**DATA PROVIDED**
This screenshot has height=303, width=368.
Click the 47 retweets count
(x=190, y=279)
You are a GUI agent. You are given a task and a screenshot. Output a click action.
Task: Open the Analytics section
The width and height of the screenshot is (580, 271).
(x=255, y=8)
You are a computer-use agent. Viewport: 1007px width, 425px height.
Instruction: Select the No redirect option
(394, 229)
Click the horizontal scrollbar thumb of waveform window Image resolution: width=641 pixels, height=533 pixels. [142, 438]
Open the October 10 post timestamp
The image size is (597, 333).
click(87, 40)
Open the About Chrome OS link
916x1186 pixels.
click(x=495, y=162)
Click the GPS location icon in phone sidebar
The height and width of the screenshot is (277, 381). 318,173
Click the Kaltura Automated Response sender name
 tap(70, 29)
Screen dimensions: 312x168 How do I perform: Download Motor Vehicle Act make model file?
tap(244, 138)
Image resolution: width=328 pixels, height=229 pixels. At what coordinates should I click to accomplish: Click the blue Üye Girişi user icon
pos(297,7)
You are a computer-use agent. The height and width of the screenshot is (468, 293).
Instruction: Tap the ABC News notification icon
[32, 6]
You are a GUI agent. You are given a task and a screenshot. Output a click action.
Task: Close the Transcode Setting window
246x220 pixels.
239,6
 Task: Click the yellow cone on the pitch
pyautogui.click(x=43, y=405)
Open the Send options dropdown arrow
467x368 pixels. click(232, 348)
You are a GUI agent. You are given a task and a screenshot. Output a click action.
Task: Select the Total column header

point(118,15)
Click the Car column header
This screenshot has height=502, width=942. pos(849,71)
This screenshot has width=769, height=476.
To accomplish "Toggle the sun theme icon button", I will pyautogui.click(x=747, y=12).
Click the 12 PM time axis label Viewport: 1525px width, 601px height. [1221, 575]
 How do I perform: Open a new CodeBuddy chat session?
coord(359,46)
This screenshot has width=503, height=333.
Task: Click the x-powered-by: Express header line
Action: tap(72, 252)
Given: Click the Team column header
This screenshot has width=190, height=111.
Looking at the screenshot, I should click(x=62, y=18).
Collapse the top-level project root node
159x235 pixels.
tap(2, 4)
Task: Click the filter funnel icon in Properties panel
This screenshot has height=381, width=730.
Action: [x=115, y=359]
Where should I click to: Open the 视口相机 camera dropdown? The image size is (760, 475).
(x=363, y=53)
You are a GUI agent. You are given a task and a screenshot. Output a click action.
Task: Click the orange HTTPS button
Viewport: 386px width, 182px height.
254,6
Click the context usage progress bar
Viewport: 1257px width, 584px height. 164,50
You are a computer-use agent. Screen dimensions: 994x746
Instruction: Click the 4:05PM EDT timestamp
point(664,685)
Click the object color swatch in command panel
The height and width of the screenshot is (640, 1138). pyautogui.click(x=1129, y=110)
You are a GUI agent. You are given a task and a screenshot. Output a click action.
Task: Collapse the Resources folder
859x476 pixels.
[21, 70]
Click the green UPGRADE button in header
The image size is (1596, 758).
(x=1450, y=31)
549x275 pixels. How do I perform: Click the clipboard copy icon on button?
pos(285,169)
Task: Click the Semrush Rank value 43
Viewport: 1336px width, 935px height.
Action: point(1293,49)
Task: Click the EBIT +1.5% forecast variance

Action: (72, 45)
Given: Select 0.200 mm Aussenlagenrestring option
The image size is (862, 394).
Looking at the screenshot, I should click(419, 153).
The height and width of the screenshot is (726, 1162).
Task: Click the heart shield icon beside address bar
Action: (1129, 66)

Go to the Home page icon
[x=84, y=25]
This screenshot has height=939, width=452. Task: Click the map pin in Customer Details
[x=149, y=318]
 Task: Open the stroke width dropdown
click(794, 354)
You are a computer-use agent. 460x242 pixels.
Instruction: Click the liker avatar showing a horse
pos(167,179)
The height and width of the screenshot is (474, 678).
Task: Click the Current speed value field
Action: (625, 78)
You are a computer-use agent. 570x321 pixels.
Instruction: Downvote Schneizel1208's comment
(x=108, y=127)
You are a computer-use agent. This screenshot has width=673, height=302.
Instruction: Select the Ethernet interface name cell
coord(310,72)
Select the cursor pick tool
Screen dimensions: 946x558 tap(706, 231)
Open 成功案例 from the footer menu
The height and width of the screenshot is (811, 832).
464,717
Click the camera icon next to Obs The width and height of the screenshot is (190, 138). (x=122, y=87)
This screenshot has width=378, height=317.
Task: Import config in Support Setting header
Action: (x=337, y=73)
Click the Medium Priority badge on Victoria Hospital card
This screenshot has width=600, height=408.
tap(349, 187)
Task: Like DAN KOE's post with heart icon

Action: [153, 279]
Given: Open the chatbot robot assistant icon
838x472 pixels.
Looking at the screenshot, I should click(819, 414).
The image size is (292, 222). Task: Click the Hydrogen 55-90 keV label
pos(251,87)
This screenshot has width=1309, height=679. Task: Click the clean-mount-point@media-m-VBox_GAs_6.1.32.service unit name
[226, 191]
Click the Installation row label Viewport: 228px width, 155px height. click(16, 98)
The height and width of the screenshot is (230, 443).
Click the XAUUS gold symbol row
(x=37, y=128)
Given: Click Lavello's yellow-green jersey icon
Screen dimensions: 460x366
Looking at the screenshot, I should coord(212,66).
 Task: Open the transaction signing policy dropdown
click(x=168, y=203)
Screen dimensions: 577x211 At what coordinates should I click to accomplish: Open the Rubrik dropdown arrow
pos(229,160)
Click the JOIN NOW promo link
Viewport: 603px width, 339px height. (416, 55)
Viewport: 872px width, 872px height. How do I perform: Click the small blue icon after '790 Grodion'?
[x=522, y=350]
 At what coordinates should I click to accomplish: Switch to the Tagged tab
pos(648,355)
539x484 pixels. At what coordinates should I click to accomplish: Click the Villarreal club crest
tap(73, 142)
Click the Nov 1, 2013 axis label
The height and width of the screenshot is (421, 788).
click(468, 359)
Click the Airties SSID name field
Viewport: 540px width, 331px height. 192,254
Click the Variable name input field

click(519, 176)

**WHAT TO PRODUCE**
Please transcribe the data above without changes, from its first line to its "Click the 12" line, and leave out anything past that.

**FINAL ANSWER**
This screenshot has height=303, width=368.
Click the 47 retweets count
(x=190, y=279)
You are a GUI agent. You are given a task and a screenshot. Output a click action.
Task: Open the Analytics section
The width and height of the screenshot is (580, 271).
(x=255, y=8)
You are a computer-use agent. Viewport: 1007px width, 425px height.
Instruction: Select the No redirect option
(394, 229)
Click the horizontal scrollbar thumb of waveform window Image resolution: width=641 pixels, height=533 pixels. [142, 438]
Open the October 10 post timestamp
The image size is (597, 333).
click(87, 40)
Open the About Chrome OS link
916x1186 pixels.
click(x=495, y=162)
Click the GPS location icon in phone sidebar
The height and width of the screenshot is (277, 381). 318,173
Click the Kaltura Automated Response sender name
 tap(70, 29)
Screen dimensions: 312x168 How do I perform: Download Motor Vehicle Act make model file?
tap(244, 138)
Image resolution: width=328 pixels, height=229 pixels. At what coordinates should I click to accomplish: Click the blue Üye Girişi user icon
pos(297,7)
You are a computer-use agent. The height and width of the screenshot is (468, 293).
Instruction: Tap the ABC News notification icon
[32, 6]
You are a GUI agent. You are given a task and a screenshot. Output a click action.
Task: Close the Transcode Setting window
246x220 pixels.
239,6
 Task: Click the yellow cone on the pitch
pyautogui.click(x=43, y=405)
Open the Send options dropdown arrow
467x368 pixels. click(232, 348)
You are a GUI agent. You are given a task and a screenshot. Output a click action.
Task: Select the Total column header

point(118,15)
Click the Car column header
This screenshot has height=502, width=942. pos(849,71)
This screenshot has width=769, height=476.
To accomplish "Toggle the sun theme icon button", I will pyautogui.click(x=747, y=12).
Click the 12 PM time axis label Viewport: 1525px width, 601px height. [1221, 575]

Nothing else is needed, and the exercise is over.